*AIM OF THE EXERCISE:* Where the line containing "Instruction: Click the" appears in the entries below, begin there and output every line through the last, exactly, minus the pictures.

*SOURCE DATA:*
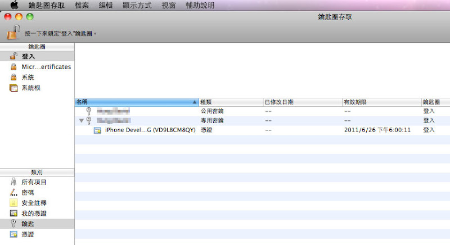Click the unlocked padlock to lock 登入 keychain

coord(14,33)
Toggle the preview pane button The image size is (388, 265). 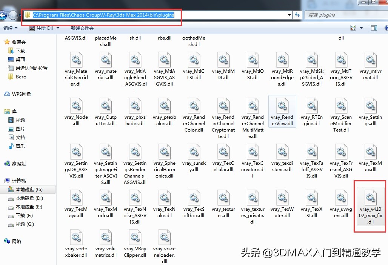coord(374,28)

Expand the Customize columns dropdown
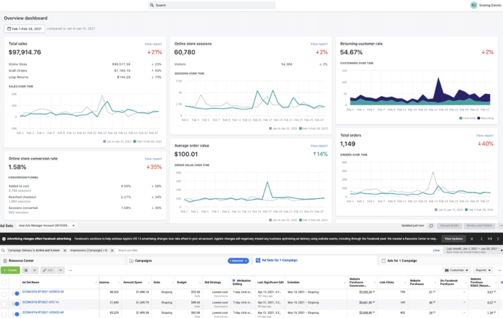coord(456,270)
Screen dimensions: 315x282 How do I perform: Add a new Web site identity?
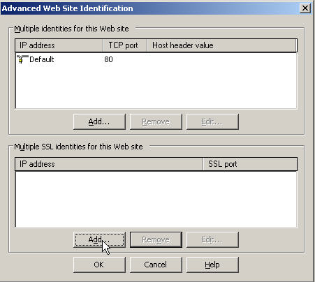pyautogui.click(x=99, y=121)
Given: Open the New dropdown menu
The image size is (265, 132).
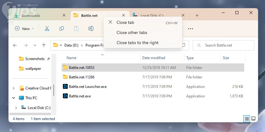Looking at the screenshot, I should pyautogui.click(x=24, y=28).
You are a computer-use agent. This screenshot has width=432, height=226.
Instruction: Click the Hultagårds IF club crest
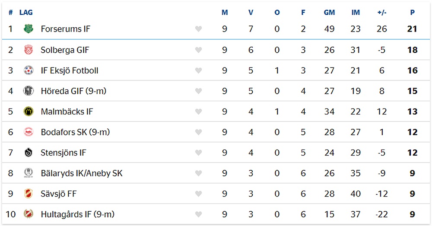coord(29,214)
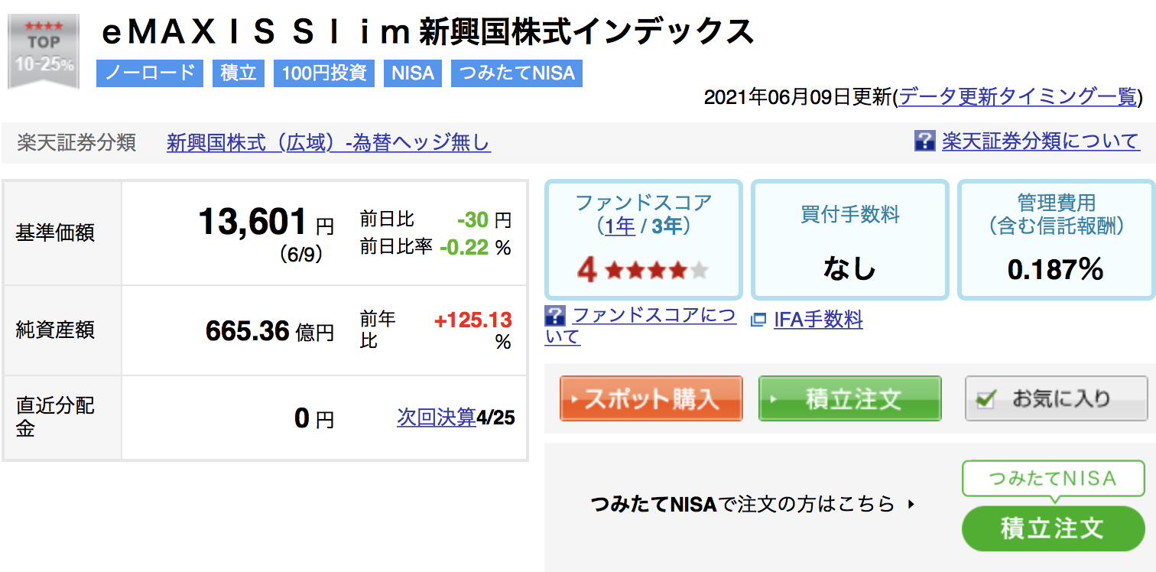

*RESULT FOR THIS EXERCISE:*
Instruction: Click the Hultagårds IF club crest
coord(29,214)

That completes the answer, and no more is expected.